● Collected data entries:
···

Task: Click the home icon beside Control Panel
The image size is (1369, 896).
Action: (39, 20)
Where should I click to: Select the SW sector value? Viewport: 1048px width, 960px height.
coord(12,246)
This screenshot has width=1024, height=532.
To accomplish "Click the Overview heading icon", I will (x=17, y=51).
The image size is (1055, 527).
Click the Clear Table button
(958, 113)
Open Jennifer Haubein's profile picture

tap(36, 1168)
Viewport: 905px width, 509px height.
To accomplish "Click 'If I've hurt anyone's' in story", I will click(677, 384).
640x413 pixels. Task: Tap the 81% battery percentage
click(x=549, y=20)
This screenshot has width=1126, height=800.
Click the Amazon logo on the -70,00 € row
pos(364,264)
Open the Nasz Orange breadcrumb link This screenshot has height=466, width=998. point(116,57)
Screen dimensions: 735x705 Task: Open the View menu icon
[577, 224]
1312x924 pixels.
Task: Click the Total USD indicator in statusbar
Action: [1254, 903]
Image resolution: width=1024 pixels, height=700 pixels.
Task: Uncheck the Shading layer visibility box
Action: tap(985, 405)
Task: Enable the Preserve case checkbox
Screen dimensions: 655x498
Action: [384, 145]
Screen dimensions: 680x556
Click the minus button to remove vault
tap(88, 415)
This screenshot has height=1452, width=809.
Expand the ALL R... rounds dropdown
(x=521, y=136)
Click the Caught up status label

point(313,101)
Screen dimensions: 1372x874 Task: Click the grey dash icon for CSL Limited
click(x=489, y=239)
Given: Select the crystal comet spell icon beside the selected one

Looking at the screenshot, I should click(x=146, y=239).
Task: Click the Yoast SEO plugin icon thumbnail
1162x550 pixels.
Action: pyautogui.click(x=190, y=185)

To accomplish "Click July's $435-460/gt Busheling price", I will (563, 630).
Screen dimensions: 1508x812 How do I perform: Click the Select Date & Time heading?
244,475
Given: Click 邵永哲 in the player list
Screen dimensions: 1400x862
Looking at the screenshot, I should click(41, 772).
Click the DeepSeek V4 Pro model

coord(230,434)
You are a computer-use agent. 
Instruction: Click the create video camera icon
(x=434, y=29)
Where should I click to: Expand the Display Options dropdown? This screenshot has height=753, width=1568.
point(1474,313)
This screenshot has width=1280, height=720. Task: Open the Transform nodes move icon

···

● Instructions to follow: Your answer must be the lines from the first line of the entries above through the line that contains "Open the Nasz", written out exactly.

● Exercise answer:
Task: Click the home icon beside Control Panel
The image size is (1369, 896).
Action: (39, 20)
Where should I click to: Select the SW sector value? Viewport: 1048px width, 960px height.
coord(12,246)
This screenshot has width=1024, height=532.
To accomplish "Click the Overview heading icon", I will (x=17, y=51).
The image size is (1055, 527).
Click the Clear Table button
(958, 113)
Open Jennifer Haubein's profile picture

tap(36, 1168)
Viewport: 905px width, 509px height.
To accomplish "Click 'If I've hurt anyone's' in story", I will click(677, 384).
640x413 pixels. Task: Tap the 81% battery percentage
click(x=549, y=20)
This screenshot has width=1126, height=800.
Click the Amazon logo on the -70,00 € row
pos(364,264)
Open the Nasz Orange breadcrumb link This screenshot has height=466, width=998. point(116,57)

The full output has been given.